--- START ---

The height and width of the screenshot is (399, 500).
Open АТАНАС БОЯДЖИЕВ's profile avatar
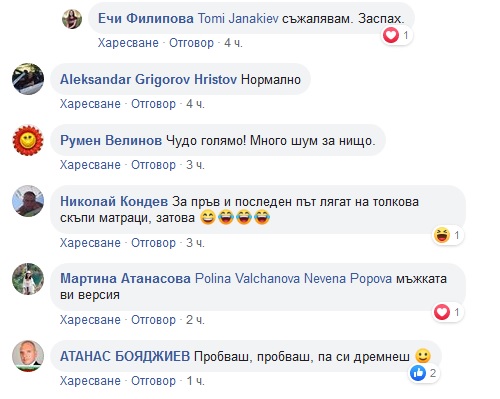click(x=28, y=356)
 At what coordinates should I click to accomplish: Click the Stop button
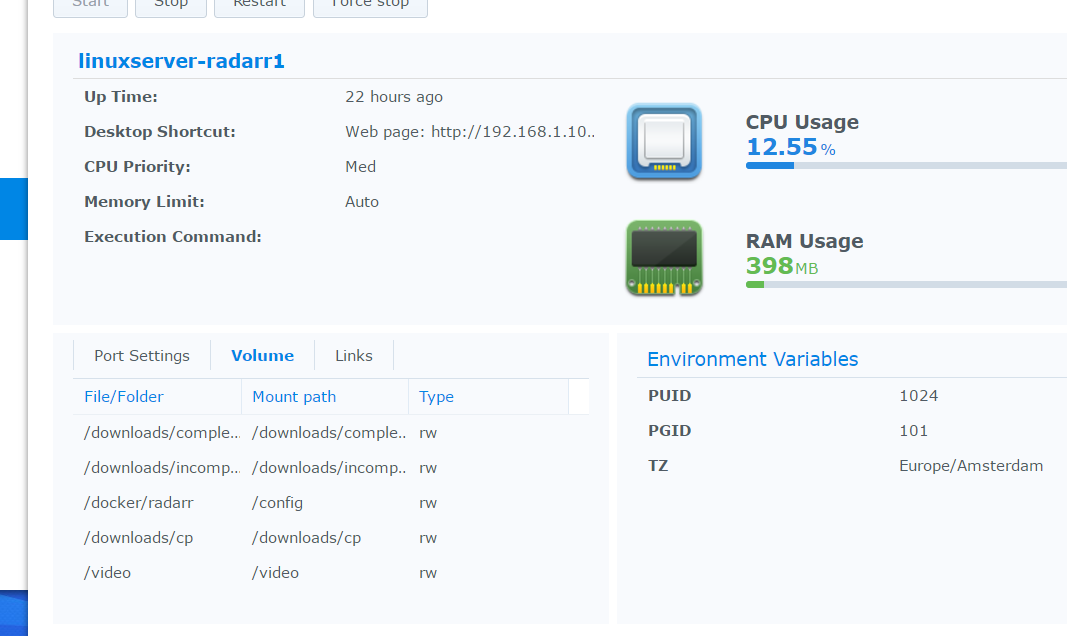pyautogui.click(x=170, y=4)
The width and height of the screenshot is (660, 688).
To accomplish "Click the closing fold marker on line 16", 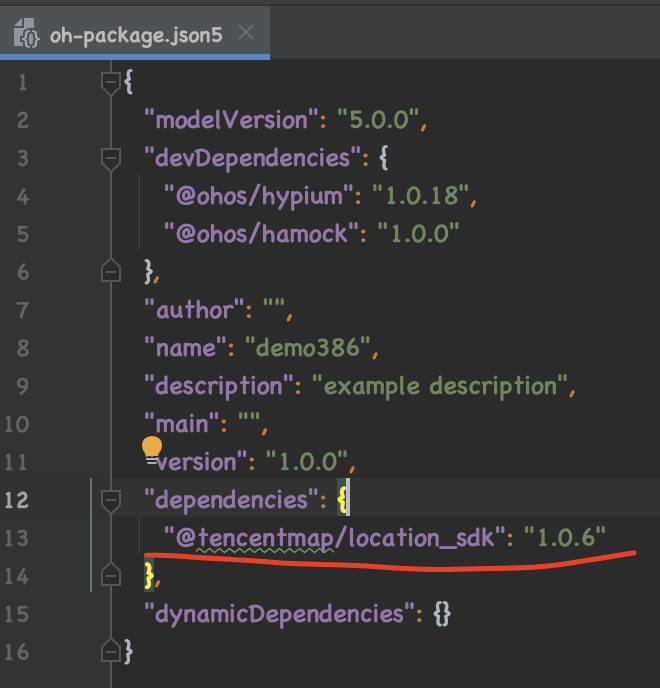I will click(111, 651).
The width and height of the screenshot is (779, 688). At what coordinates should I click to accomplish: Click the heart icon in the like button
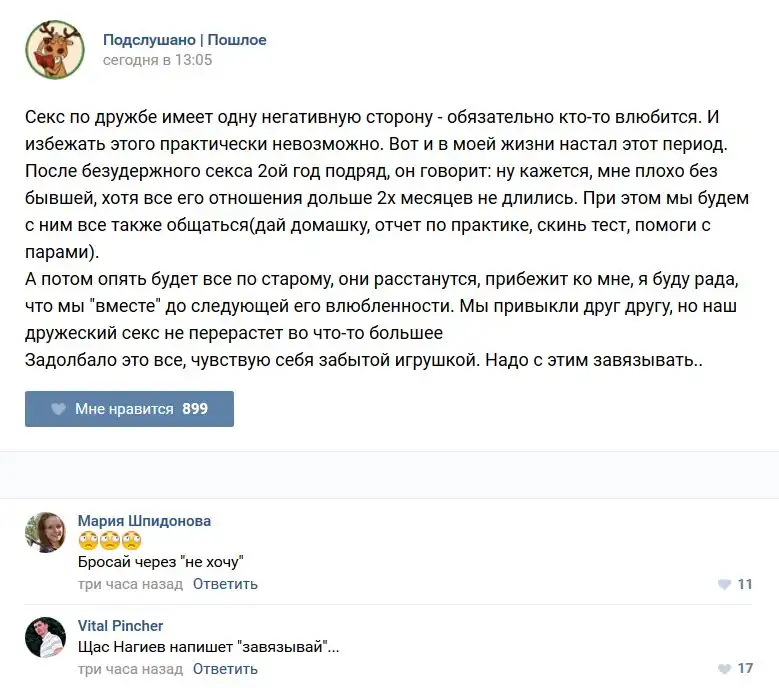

--- END ---

Return each line of the data above that contains the word "what".

* [Output]:
 At what coordinates should I click to accomplish: Click the Stop button
The width and height of the screenshot is (779, 688). At what coordinates should I click to accomplish: Click the heart icon in the like button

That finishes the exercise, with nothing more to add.